Floods destroyed thousands of hectares of rice and corn, raising fears of food shortages
BANGKOK (AlertNet) - Recent flooding in the southern Philippines has affected half a million people and destroyed crops, raising concerns about food shortages in the coming months, the U.N. World Food Programme has said.
The waters have now subsided considerably. But U.N. agencies are also worried about living conditions for tens of thousands who remain in evacuation centres with few or no health and sanitation facilities.
More than half a million people in Cotabato City and Maguindanao Province on the southern island of Mindanao have been caught up in flash floods that occurred last month. Thousands of hectares of rice and corn have been damaged.
“WFP is concerned about the long-term food security implications for those farmers whose crops have been devastated by floods, particularly since some of the damaged crops were due to be harvested in September,” Marcus Prior, WFP’s Bangkok-based regional spokesperson, told AlertNet.
The next harvest is not for another six months. Regular data gathered by WFP shows that around 62 percent of households in Maguindanao were not consuming enough food even before the floods hit.
The U.N. food aid agency is providing rice and vegetable oil to over 350,000 people in 11 flood-affected municipalities through food distributions and food-for-work programmes.
While floods happen in the region every year, the WFP says the recent inundations are worse than in previous years.
“This is partially due to river siltation and a build up of water hyacinth on the Rio Grande de Mindanao - the largest river in the southern Philippines - which caused the river to overflow after days of heavy rain,” Prior said.
Flash floods have also affected other parts of Mindanao, including Davao, where overnight rain last week burst river banks, killing 25 people.
ILL-EQUIPPED EVACUATION CENTRES
Nearly 30,000 people are sheltering in 49 evacuation centres in Cotabato City and Maguindanao, but they do not have adequate water, sanitation and health provision, according to the latest situation report from the United Nations, issued on July 1.
Only nine out of 40 centres in Cotabato City have health stations, while other places have none.
“Sanitation facilities remain inadequate to respond to the current affected populations,” the report noted, adding that several groups living in schools and other buildings have resorted to defecating in the open.
Some evacuation centres have proper roofing, but the majority are makeshift structures, exposing displaced people to rain, humidity and sun.
“Congested and unsanitary...conditions are of immediate concern,” the report said. “There is also a lack of gender considerations within the camps, including shared sanitation facilities, (and) inadequate consideration for persons with special needs.”
U.N. reproductive agency UNFPA, which visited the Cotabato centres, found they do not offer adequate protection for women.
The UNFPA said nine out of 10 centres do not have enough toilets and bathing facilities for the needs of both sexes.

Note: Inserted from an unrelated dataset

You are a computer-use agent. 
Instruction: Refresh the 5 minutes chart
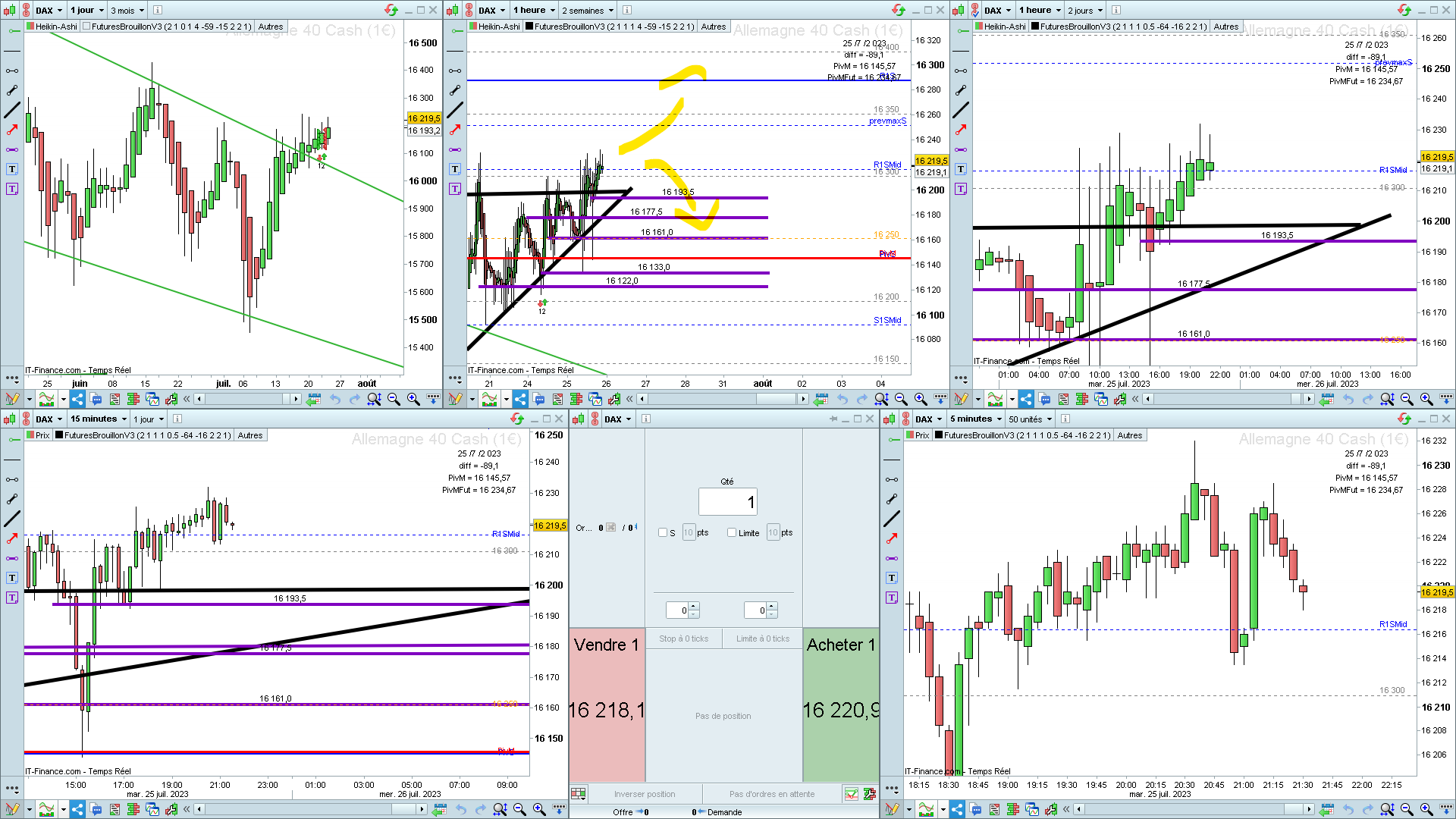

In addition, 83 percent of the few facilities available do not meet minimum standards to prevent sexual violence against women, such as having adequate locks and lighting.
The U.N. report also said cards giving access to food aid have been handed out without much consideration for gender or the special needs of vulnerable groups, including female-headed households and the elderly, some of whom had to wait for hours.
Families that have lost their homes and livelihoods also need psychological support, but there is a lack of funding for this, the report said.